The striking 14th century tower of St. Catherine's Burbage with its magnificent spire is a the most notable feature of the village. Rose Allinson has drawn the illustration as the cover for this edition. A richly shafted chancel arch probably dates back to the late thirteenth century and is the oldest part of the building. Over the succeeding centuries the people of Burbage have seen their church develop as a permanent record of the changing village community.
The nave arcades and the font are some six hundred years old and within the church is an incised slab to Richard Wightman and his two wives dated 1568. The Wightman family was very significant in the Burbage community as David Knight makes clear in his article in this edition and in a later article on the family itself. Another memorial recalling landowners and clerics of the past is that to the Ninth Earl of Kent, Anthony Grey, dated 1643.

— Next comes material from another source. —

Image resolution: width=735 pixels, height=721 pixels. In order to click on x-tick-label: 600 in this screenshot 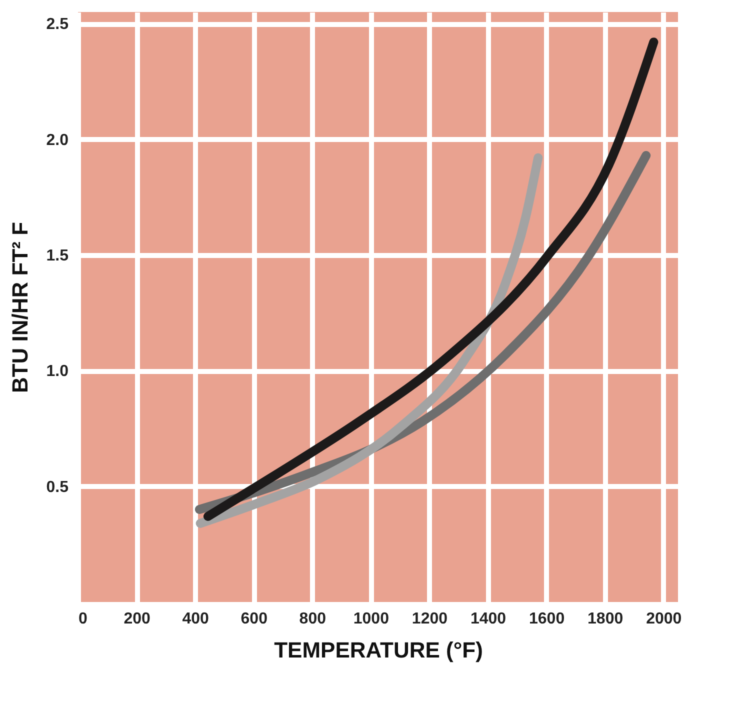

Roger Cotes, the Rector's son, who was born in Burbage in 1682, became the first Professor of Astronomy at Cambridge but died at the tender age of 34 in 1716* Isaac Newton is reputed to have said, " Had Cotes lived we might have known something".
Dr. James Duport, another Rector of Burbage, had an interest in zoology and acted as tutor to the first great English zoologist, John Ray.
St. Catherine's was subject to Victorian restoration both early and late. The first work was carried out by Habershon in 1842 and later work was done by Smith in 1879 when a vestry and organ chamber were added to the medieval church.